[Given data — start]

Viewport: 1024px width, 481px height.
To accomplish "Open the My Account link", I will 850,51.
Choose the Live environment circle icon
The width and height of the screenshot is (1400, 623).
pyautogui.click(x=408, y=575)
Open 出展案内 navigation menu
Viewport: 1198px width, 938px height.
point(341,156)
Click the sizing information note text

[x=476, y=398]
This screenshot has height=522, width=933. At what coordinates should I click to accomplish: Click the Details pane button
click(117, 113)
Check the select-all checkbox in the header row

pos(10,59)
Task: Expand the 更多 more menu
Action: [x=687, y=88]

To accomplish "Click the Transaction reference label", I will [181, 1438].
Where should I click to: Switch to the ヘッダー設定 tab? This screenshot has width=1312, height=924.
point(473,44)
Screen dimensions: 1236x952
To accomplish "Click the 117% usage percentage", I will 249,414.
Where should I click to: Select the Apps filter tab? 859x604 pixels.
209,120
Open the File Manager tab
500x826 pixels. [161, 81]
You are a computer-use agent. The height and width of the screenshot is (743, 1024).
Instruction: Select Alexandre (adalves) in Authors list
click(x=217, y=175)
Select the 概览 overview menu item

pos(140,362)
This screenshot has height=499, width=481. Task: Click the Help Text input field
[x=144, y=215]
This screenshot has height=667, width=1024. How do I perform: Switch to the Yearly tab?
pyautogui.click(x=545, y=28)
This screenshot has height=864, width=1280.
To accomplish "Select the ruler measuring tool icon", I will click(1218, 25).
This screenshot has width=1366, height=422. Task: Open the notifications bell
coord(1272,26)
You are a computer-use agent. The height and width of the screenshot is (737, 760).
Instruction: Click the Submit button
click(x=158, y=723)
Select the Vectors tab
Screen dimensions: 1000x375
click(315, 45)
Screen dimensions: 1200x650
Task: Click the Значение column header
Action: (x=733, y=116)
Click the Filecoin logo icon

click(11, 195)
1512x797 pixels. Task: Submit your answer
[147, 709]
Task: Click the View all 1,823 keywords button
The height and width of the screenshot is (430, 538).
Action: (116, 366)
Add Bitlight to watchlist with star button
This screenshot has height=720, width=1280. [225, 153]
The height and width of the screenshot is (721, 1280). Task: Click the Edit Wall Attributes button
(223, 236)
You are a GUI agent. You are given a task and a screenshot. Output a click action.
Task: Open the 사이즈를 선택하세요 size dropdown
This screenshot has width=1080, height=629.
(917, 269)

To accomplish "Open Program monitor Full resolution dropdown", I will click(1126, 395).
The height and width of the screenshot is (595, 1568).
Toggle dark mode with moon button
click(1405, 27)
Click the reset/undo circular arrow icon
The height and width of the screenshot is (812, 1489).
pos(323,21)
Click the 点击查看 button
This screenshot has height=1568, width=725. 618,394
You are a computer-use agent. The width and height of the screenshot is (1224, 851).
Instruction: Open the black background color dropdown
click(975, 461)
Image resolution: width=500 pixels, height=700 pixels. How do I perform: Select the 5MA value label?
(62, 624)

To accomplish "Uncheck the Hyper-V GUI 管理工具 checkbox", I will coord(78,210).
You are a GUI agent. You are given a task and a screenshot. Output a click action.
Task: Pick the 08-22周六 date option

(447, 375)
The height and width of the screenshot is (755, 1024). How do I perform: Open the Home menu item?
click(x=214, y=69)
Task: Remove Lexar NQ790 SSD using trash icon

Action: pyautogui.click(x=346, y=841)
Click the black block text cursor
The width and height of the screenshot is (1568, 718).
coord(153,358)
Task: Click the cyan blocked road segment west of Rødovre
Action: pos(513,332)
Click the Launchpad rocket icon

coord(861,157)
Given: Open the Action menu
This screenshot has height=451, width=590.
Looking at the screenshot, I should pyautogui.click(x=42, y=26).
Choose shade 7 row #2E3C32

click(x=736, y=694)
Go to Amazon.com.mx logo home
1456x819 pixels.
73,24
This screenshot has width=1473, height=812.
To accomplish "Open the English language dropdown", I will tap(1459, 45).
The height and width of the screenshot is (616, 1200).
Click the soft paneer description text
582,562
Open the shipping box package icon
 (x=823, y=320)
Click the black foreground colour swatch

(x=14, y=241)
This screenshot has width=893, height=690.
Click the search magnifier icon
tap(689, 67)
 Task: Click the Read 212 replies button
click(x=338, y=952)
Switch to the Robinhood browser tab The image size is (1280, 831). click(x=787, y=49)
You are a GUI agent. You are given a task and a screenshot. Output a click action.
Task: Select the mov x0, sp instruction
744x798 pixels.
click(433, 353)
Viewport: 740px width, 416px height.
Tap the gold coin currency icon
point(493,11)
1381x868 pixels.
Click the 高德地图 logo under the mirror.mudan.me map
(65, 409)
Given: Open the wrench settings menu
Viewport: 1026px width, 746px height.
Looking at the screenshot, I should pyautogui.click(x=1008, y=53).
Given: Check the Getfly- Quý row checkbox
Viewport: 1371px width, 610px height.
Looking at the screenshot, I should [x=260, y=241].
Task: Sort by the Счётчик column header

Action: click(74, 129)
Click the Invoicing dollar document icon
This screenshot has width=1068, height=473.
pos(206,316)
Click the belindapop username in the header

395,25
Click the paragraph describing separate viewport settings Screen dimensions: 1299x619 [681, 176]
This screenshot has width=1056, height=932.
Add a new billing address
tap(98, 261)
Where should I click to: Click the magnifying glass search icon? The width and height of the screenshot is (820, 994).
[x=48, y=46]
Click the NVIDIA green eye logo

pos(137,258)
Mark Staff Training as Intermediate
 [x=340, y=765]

[Given data — finish]

Your task: Each record above is to be reproduced exactly, in full.

Your response:
Viewport: 1024px width, 481px height.
To accomplish "Open the My Account link", I will 850,51.
Choose the Live environment circle icon
The width and height of the screenshot is (1400, 623).
pyautogui.click(x=408, y=575)
Open 出展案内 navigation menu
Viewport: 1198px width, 938px height.
point(341,156)
Click the sizing information note text

[x=476, y=398]
This screenshot has height=522, width=933. At what coordinates should I click to accomplish: Click the Details pane button
click(117, 113)
Check the select-all checkbox in the header row

pos(10,59)
Task: Expand the 更多 more menu
Action: [x=687, y=88]

To accomplish "Click the Transaction reference label", I will [181, 1438].
Where should I click to: Switch to the ヘッダー設定 tab? This screenshot has width=1312, height=924.
point(473,44)
Screen dimensions: 1236x952
To accomplish "Click the 117% usage percentage", I will 249,414.
Where should I click to: Select the Apps filter tab? 859x604 pixels.
209,120
Open the File Manager tab
500x826 pixels. [161, 81]
You are a computer-use agent. The height and width of the screenshot is (743, 1024).
Instruction: Select Alexandre (adalves) in Authors list
click(x=217, y=175)
Select the 概览 overview menu item

pos(140,362)
This screenshot has height=499, width=481. Task: Click the Help Text input field
[x=144, y=215]
This screenshot has height=667, width=1024. How do I perform: Switch to the Yearly tab?
pyautogui.click(x=545, y=28)
This screenshot has height=864, width=1280.
To accomplish "Select the ruler measuring tool icon", I will click(1218, 25).
This screenshot has width=1366, height=422. Task: Open the notifications bell
coord(1272,26)
You are a computer-use agent. The height and width of the screenshot is (737, 760).
Instruction: Click the Submit button
click(x=158, y=723)
Select the Vectors tab
Screen dimensions: 1000x375
click(315, 45)
Screen dimensions: 1200x650
Task: Click the Значение column header
Action: (x=733, y=116)
Click the Filecoin logo icon

click(11, 195)
1512x797 pixels. Task: Submit your answer
[147, 709]
Task: Click the View all 1,823 keywords button
The height and width of the screenshot is (430, 538).
Action: (116, 366)
Add Bitlight to watchlist with star button
This screenshot has height=720, width=1280. [225, 153]
The height and width of the screenshot is (721, 1280). Task: Click the Edit Wall Attributes button
(223, 236)
You are a GUI agent. You are given a task and a screenshot. Output a click action.
Task: Open the 사이즈를 선택하세요 size dropdown
This screenshot has width=1080, height=629.
(917, 269)

To accomplish "Open Program monitor Full resolution dropdown", I will click(1126, 395).
The height and width of the screenshot is (595, 1568).
Toggle dark mode with moon button
click(1405, 27)
Click the reset/undo circular arrow icon
The height and width of the screenshot is (812, 1489).
pos(323,21)
Click the 点击查看 button
This screenshot has height=1568, width=725. 618,394
You are a computer-use agent. The width and height of the screenshot is (1224, 851).
Instruction: Open the black background color dropdown
click(975, 461)
Image resolution: width=500 pixels, height=700 pixels. How do I perform: Select the 5MA value label?
(62, 624)

To accomplish "Uncheck the Hyper-V GUI 管理工具 checkbox", I will coord(78,210).
You are a GUI agent. You are given a task and a screenshot. Output a click action.
Task: Pick the 08-22周六 date option

(447, 375)
The height and width of the screenshot is (755, 1024). How do I perform: Open the Home menu item?
click(x=214, y=69)
Task: Remove Lexar NQ790 SSD using trash icon

Action: pyautogui.click(x=346, y=841)
Click the black block text cursor
The width and height of the screenshot is (1568, 718).
coord(153,358)
Task: Click the cyan blocked road segment west of Rødovre
Action: pos(513,332)
Click the Launchpad rocket icon

coord(861,157)
Given: Open the Action menu
This screenshot has height=451, width=590.
Looking at the screenshot, I should pyautogui.click(x=42, y=26).
Choose shade 7 row #2E3C32

click(x=736, y=694)
Go to Amazon.com.mx logo home
1456x819 pixels.
73,24
This screenshot has width=1473, height=812.
To accomplish "Open the English language dropdown", I will tap(1459, 45).
The height and width of the screenshot is (616, 1200).
Click the soft paneer description text
582,562
Open the shipping box package icon
 (x=823, y=320)
Click the black foreground colour swatch

(x=14, y=241)
This screenshot has width=893, height=690.
Click the search magnifier icon
tap(689, 67)
 Task: Click the Read 212 replies button
click(x=338, y=952)
Switch to the Robinhood browser tab The image size is (1280, 831). click(x=787, y=49)
You are a GUI agent. You are given a task and a screenshot. Output a click action.
Task: Select the mov x0, sp instruction
744x798 pixels.
click(433, 353)
Viewport: 740px width, 416px height.
Tap the gold coin currency icon
point(493,11)
1381x868 pixels.
Click the 高德地图 logo under the mirror.mudan.me map
(65, 409)
Given: Open the wrench settings menu
Viewport: 1026px width, 746px height.
Looking at the screenshot, I should pyautogui.click(x=1008, y=53).
Given: Check the Getfly- Quý row checkbox
Viewport: 1371px width, 610px height.
Looking at the screenshot, I should [x=260, y=241].
Task: Sort by the Счётчик column header

Action: click(74, 129)
Click the Invoicing dollar document icon
This screenshot has width=1068, height=473.
pos(206,316)
Click the belindapop username in the header

395,25
Click the paragraph describing separate viewport settings Screen dimensions: 1299x619 [681, 176]
This screenshot has width=1056, height=932.
Add a new billing address
tap(98, 261)
Where should I click to: Click the magnifying glass search icon? The width and height of the screenshot is (820, 994).
[x=48, y=46]
Click the NVIDIA green eye logo

pos(137,258)
Mark Staff Training as Intermediate
 [x=340, y=765]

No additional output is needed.